Una encrucijada decisiva
En la masacre de París, y en lo que vendrá después, hay al menos dos temas que se cruzan: el de la libertad de expresión y su significado para Europa, y el de la violencia motivada por la religión. Respecto a este último, estaría bien poder liquidar la matanza de Charlie Hebdo como un gesto aislado de un grupo de desequilibrados. Estaría bien, pero no es realista, porque el islam contemporáneo sufre un evidente problema con la violencia, tanto contra los no musulmanes como en su propio seno: Nigeria, Mali, Kenia, Somalia, Egipto, Siria, Iraq, Yemen, Afganistán y Pakistán son solo algunos de los países con gran presencia islámica que en los últimos años han sufrido masacres de matriz yihadista.

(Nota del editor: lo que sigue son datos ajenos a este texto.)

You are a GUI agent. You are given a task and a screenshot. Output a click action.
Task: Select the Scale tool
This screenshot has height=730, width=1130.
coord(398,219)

Si París nos horroriza, recordemos Peshawar, donde no hace siquiera un mes las maestras fueron quemadas delante de sus alumnos, o la ofensiva de Boko Haram en Nigeria, que ha recibido muy poca cobertura en Occidente debido a su coincidencia con los hechos de Charlie Hebdo, pero que ha dejado sobre el terreno más de 2.000 víctimas, utilizando incluso a niñas kamikaze.
En diversos ámbitos musulmanes, hasta no hace mucho se solía recurrir a una retórica de rodeos para evitar hacer las cuentas con la inquietante realidad del radicalismo violento, presentando estas acciones como una respuesta, sin duda extrema pero en el fondo legítima, a una agresión previa. De ahí la idea, todavía muy difundida en algunos países, de que el islam está amenazado, por lo que el yihadista sería uno que resiste o de manera alternativa un agente provocado por el enemigo.
Sin embargo, estos intentos auto-absolutorios, que incluso han llegado a aparecer después de los últimos acontecimientos, resultan cada vez menos creíbles. En primer lugar, por la repetición de las masacres a un ritmo cada vez más continuado. Si bien es cierto que la violencia, una vez que estalla, tiende a reproducirse como un virus contagioso, podemos presumir lamentablemente que el fenómeno seguirá creciendo en intensidad, hasta llegar al paroxismo de una crisis; o, como ha dicho Ridwan al-Sayyid, como una enfermedad contagiosa, la del extremismo, que el IS y sus análogos hacen ya manifiesta. “La religión –señala lúcidamente el pensador libanés–, pensando que se realiza a sí misma (por esta vía), es absorbida por la lucha por el poder y se colapsa”. La globalización de la información hace el resto, reduce los puntos sombríos y arroja una luz despiadada sobre los hechos desnudos, al límite del espectáculo.
Sin embargo, el sentido profundo del dolor que hoy sufre el mundo musulmán probablemente no será comprensible si se olvida el contexto global en que ya está inserto, y de forma particular el enfrentamiento, inevitable, con el cristianismo. El abandono de la lógica de la violencia sagrada, que comenzó con el hecho de Cristo, llega hasta nuestro siglo, desde las guerras mundiales en adelante, con una claridad cristalina con el magisterio (basta pensar en las últimas intervenciones del Papa Francisco) y el testimonio desarmado de muchos mártires. No es irracional la hipótesis de que esta conciencia creciente empiece a plantearse, como provocación, también en otras tradiciones religiosas. Suscita un doble movimiento, de acogida y de rechazo. No puede dejar indiferente.
Por eso se puede prever que también en el mundo musulmán la polarización a favor o en contra de la violencia en nombre de Dios tenderá a acentuarse. La zona gris de la religiosidad arcaica se restringe y la decisión entre un auténtico sentido religioso y una fe reducida a ideología ya no se puede posponer más.